Yapılacak alıştırmalar:
[1] Leylant Ova Demirtaş söyleşisine göre aşağıdaki soruları yanıtlayın.
(a) Demirtaş hangi yıl ve nerede doğdu?
(b) Demirtaş tıp fakültesinden hangi yıl ve nasıl bir dereceyle mezun oldu?
(c) Demirtaş uzmanlık sınavıyla hangi hastanenin hangi bölümünü kazandı?
[2] Lütfen söyleşideki "Üniversite bittikten sonra bir yol ayrımına girdim" diye başlayan paragrafı, ana bilgilerini koruyarak madde madde yeniden yazın.
[3] Leylant Ova Demirtaş söyleşisini kaldığı yerden alıp sürdürün.

++++ Kaynak metin ++++

'Güçlü Kadınlar' yazı dizimizin en sağlıklı sohbetini yaptığımı söyleyebilirim. Sağlıklı, leziz, hoş kokan bilgiler, deneyimler ve daha fazlası... Kadın Hastalıkları ve Doğum Uzmanı Leylant Ova Demirtaş'la kadın sağlığından estetiğe, sanata, hayata ve yaşama dair dolu dolu bir söyleyişiye imza attık. Aynı zamanda Aydın Özel Medinova Hastanesi ortaklarından olan Demirtaş'ın mesleki deneyimleri ve hayata bakışından kendinize dair notlar çıkartacağınıza eminim. İşte sizler için uzun ve keyifli sohbetten detaylar...
Leylant Ova Demirtaş kimdir?
1976 Tunceli Ovacık’ta doğdum, 2 kardeşiz. Babam öğretmen, annem de ebe. 5 yaşına kadar Tunceli’de yaşadık, sonrasında eğitim hayatımızı sürdürmek için İzmir’e taşındık. 15 yaşına kadar İzmir’in köylerindeydik, çocukluğum ve gençliğim burada geçti diyebilirim. Karşıyaka Lisesi’nde okudum. 1998’de Ege Üniversitesi Tıp Fakültesi’nden birincilikle mezun oldum. Aynı fakültede okuduğum ve üniversite 1. sınıfta tanıştığım Dr. Özgür Demirtaş’la 2001’de evlendim, 2 çocuğumuz oldu. Karya (16) ve Kerem (6).
MESLEĞE ADIM ADIM...
Kadın Hastalıkları ve Doğum alanını neden tercih ettiniz?
Üniversite bittikten sonra bir yol ayrımına girdim, alan seçmem lazımdı ve ben kadın doğum alanını çok istiyordum. Annemin ebe olması, çok sevdiğim bir arkadaşımın babasının da bu alanda olması beni çok etkiledi. Doğumhanelerde çok zaman geçirdim. Gece nöbetleri ve gazlı bez sarmaları derken bu alan benim hayalim oldu. Sonrasında uzmanlık sınavıyla İzmir Atatürk Eğitim Hastanesi Kadın Doğum bölümünü kazandım ve mesleğe adım adım girmiş oldum.
HAYATLARA DOKUNMA İSTEĞİ...
Mesleğinizi yapmaktan mutlu musunuz?

++++ Veri içeriği ++++

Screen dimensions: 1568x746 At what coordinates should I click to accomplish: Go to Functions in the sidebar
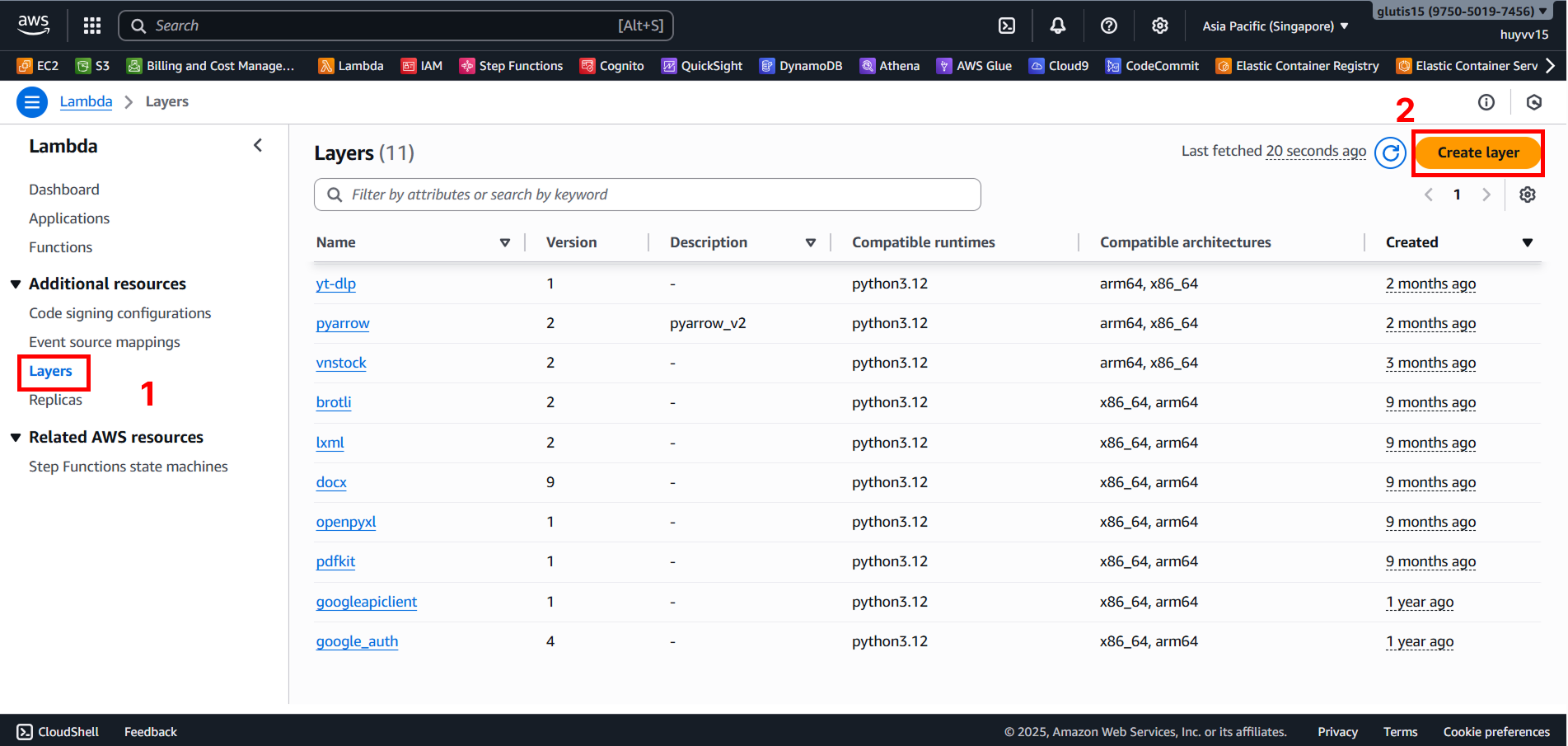click(60, 247)

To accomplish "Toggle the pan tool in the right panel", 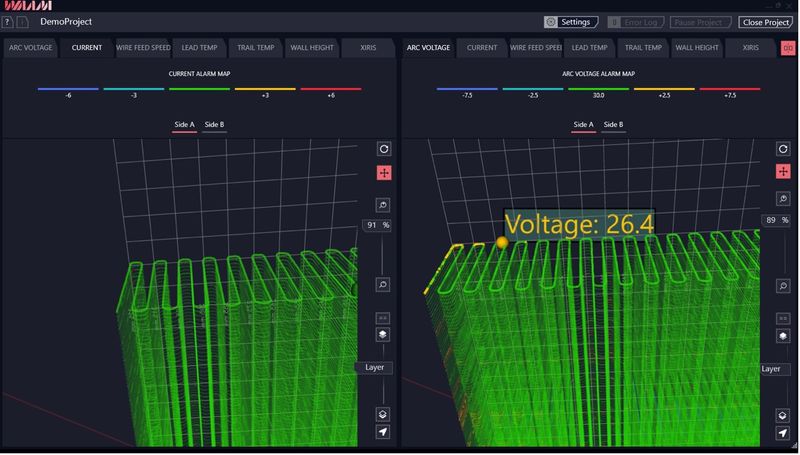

++++

Cevap anahtarı:
[1]
(a) 1976'da, Tunceli Ovacık'ta.
(b) 1998'de, Ege Üniversitesi Tıp Fakültesi'nden birincilikle.
(c) İzmir Atatürk Eğitim Hastanesi'nin Kadın Doğum bölümünü.

[2]
- Üniversite bitince alan seçmem gerekti ve ben kadın doğum alanını çok istiyordum.
- Annemin ebe olması ve çok sevdiğim bir arkadaşımın babasının bu alanda çalışması beni çok etkiledi.
- Doğumhanelerde uzun zaman geçirdim. Gece nöbetleri ve gazlı bez sarmalarıyla bu alan hayalim oldu.
- Uzmanlık sınavıyla İzmir Atatürk Eğitim Hastanesi Kadın Doğum bölümünü kazanarak mesleğe adım adım girdim.

[3]
Duygusal olsam da gerçekçi bir insanım. Yaptığım işten net verim aldığımda mutlu oluyorum. Emek üretip hastayla birebir iletişimde olmak benim için çok önemli, bu nedenle de serbest çalışıyorum diyebilirim. Aşırı aktif ve dinamik bir branş. Tek sevmediğim tarafı bağlayıcı bir meslek. Benim gibi özgür ruhlu, seyahati seven bir kadın için zor. Doğum olayına felsefik olarak baktığınızda yaşamla ölüm arasındaki çizgidir. Mesleğimi seçmemdeki bir neden de başlangıç çizgisine olan hayranlığım. Çok mutlu bir olaya tanık olmak keyifli bir şey. Aslına bakarsak doktor olma fikri ‘hayatlara dokunma’ isteğiyle geldi. Çocukluğumdan itibaren annemin de etkisiyle insanların hayatına dokunmak, değişiklik yapmak ve şifa olmak çok istediğim bir şeydi. Bunu kadın doğum bölümünde somut olarak yapabiliyorum. Sadece kadın doğum alanında değil; mesela gebe kalamayanlar, çeşitli hastalıkları olanlara dokunmak, onların hayatına sağlık katmak alanımın en güzel yanları. Geri bildirimi net olan bir mesleğim var. Bir de kadınları çok seviyorum, kadın olarak hayata gelmenin bir şans olduğuna inanıyorum.
GÜVEN VERMENİN HAZZI, MUTLULUĞU
Mesleki felsefeniz nedir?
Hasta hekim ilişkisinde bağlılığa önem veririm. Benimle tanışan hastanın hayatına dokunmak adına o anki sorunuyla uğraşmıyorum da sanki bir daha hiç gelmeyecek gibi her şeyi anlatma ihtiyacı hissediyorum. Gelmese de aklında kalacak bilgiler vermeye çalışıyorum. Bağ ve güven kurmayı istiyorum, güvenilir bir hekim olduğumu düşünüyorum. Hastalarımdan “Size güveniyoruz, öneriniz bizim için önemli” sözlerini duymak gurur verici bir şey.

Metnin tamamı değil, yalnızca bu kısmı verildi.